A very important increase in our knowledge about Durand’s life and career is due to the foundational study by J. Koch, published in 1927: Durandus de S. Porciano, Forschungen zum Streit um Thomas von Aquin zu Beginn des 14. Jh. One of the most important goal of Koch was to investigate the manuscript tradition of Durandus’ Sentences Commentary.The results of Koch’s investigation were at least three. Durand produced three versions of his Sentences Commentary. Each version is different from the other and was written in a different period of Durandus’s long career: the first version was written as Durandus was still a student in some provincial studium of the Dominican Order between 1303-1308, the second as he was lector in Paris between 1310-1312, the third as he was Bishop between 1317-1325. The first version comprises open and vehement criticisms against the doctrines of Thomas Aquinas, the second was a Verlegenheitsprodukt, i.e. A product of embarassment, characterized by retractations of the polemical places against Thomas, the third was a return to many positions that Durand had held in the first redaction and later dropped from the second one. The three versions are not transmitted in the same way for all 4 books. Whereas the manuscript tradition of the third redaction was quite clear, the situation of the first and second redaction was really complicated. About the first Book, Koch was convinced that there never existed a second version of the first Book. For this reason no manuscript has ever been found containing Durandus’s Commentary, Book 1, second redaction. For the second and forth Books Koch admitted the existence of two different versions, even if Koch had never access to the manuscripts of Book 2, first redaction. For the third book the situation is complicated because of the lack of copies of Durandus’s Commentary, Book 3, second redaction. Koch’s results were and are brilliant. They need, however, some corrections. There was, indeed, a gap in Koch’s research: Koch worked mainly on the basis of the indirect tradition of Durandus’s Text. He had at disposal just few manuscripts.
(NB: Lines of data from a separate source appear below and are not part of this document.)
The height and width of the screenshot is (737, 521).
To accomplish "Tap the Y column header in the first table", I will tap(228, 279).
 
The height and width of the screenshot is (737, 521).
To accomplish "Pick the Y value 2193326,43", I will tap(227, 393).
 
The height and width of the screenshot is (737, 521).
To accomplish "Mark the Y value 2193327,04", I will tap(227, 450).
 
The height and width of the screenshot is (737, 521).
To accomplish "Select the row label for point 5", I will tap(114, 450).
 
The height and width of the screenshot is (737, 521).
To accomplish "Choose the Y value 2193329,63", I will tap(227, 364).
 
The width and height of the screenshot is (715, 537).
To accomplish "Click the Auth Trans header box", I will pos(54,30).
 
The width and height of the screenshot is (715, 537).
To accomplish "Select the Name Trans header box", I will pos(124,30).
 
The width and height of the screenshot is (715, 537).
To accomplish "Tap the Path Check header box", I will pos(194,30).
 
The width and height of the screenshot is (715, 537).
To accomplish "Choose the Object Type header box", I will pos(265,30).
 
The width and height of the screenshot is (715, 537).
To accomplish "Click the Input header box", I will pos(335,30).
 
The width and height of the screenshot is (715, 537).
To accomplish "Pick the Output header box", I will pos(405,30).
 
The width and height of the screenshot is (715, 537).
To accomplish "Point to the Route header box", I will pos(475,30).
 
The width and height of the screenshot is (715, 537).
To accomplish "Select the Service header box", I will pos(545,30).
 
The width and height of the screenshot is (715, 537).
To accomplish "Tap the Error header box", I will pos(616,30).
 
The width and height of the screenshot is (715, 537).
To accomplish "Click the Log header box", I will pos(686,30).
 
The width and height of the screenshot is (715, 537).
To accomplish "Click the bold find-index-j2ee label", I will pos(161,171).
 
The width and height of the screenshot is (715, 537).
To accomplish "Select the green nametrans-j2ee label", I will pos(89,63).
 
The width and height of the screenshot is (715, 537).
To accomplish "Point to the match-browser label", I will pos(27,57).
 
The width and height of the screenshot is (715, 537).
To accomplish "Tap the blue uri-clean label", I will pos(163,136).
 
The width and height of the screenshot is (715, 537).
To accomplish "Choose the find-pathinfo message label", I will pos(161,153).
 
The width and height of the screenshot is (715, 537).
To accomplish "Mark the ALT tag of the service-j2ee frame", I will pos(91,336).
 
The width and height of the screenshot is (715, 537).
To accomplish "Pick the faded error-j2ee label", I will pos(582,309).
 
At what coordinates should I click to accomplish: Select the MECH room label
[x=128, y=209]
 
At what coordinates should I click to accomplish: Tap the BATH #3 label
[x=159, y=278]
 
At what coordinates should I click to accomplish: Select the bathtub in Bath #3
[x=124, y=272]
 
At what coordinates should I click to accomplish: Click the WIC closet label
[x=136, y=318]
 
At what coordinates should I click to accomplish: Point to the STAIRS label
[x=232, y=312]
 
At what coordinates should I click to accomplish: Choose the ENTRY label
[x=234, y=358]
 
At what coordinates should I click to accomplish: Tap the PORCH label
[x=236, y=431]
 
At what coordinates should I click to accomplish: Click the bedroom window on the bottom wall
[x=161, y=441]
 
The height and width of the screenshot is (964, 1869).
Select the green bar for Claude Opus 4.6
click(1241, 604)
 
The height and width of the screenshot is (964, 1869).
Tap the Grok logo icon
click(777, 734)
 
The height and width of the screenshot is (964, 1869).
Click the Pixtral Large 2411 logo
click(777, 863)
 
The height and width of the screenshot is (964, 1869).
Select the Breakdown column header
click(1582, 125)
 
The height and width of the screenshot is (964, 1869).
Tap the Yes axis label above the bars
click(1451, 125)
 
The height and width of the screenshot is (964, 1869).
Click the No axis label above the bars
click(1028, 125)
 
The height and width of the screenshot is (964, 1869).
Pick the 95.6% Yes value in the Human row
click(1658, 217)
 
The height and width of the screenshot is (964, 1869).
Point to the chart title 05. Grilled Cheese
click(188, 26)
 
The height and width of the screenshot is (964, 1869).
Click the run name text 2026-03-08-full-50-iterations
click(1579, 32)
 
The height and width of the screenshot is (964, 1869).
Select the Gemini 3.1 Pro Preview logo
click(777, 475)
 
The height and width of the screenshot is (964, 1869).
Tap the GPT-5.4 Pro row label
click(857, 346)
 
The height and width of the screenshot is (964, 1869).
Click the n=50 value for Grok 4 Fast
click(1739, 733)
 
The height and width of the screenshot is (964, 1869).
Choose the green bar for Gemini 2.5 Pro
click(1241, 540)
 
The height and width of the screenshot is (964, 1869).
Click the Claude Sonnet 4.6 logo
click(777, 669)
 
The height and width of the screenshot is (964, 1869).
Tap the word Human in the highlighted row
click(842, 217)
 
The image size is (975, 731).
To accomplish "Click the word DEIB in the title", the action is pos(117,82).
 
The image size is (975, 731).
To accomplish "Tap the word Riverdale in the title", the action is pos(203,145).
The purpose of this paper is to offer an overview on the manuscript tradition of Durand’s work by analising the extant manuscripts of the first two versions (A and B) and bringing to the public attention the results of the more recent studies on this topic, with particular reference to the critical editions published and planned within the ‘Durandus-Projekt’ at the Thomas-Institut in Cologne.
Durandus of St. Pourçain’s theology/philosophy is characterised by a combination of Aristotelian and Augustinian elements. On the one hand, Durandus was influenced by the new way of doing theology and philosophy, which Thomas Aquinas introduced and which the Dominican Order wanted to impose on all his members; on the other hand, he was still influenced by the old, traditional way, which was mostly influenced by Augustine. One can exemplify this combination by looking at Durandus’ theory of the soul. Following Thomas Aquinas’s interpretation of Aristotle, he identifies e.g. the soul as unique substantial form and sole bearer of personal identity and therefore opposes the Franciscan tradition of a plurality of forms in man. Yet, when it comes to explain knowledge, Durandus deviates from Aquinas’s adoption of Aristotle and his agent/possible intellect and adheres to a more Augustinian/Franciscan view, which understands the soul/the intellect as an active potency, its objects merely as causa sine qua non. In his general account of psychology, namely whether the soul and its potencies are the same or differ, he clearly follows both traditions and, in fact, is a predecessor of Ockham, whose position becomes the fundamental anti-thomistic view in the 14th and 15th century. In that perspective, Durandus is a pivotal figure of the beginning 14th century and his theory of the soul is paradigmatic for that time.
Among the theological views of Durandus of Saint-Pourçain censured by a commission of theologians in 1314 one finds also the following two highly unorthodox and controversial opinions which the censors qualify as bold and dangerous (temerarium et periculosum): Unlike the entire previous theological tradition, Durandus holds that the Old Testament patriachs did not need a special divine permission to marry multiple wives but could do so with the sole consent of their first wife. Equally he maintains that the pope can grant a dispensation from monogamy if the first wife agrees. The paper will trace the development of Durandus’s unconventional views on polygamy from the first to the third redaction of his Sentences Commentary and put them into the context of the 12th and 13th-century polygamy debate.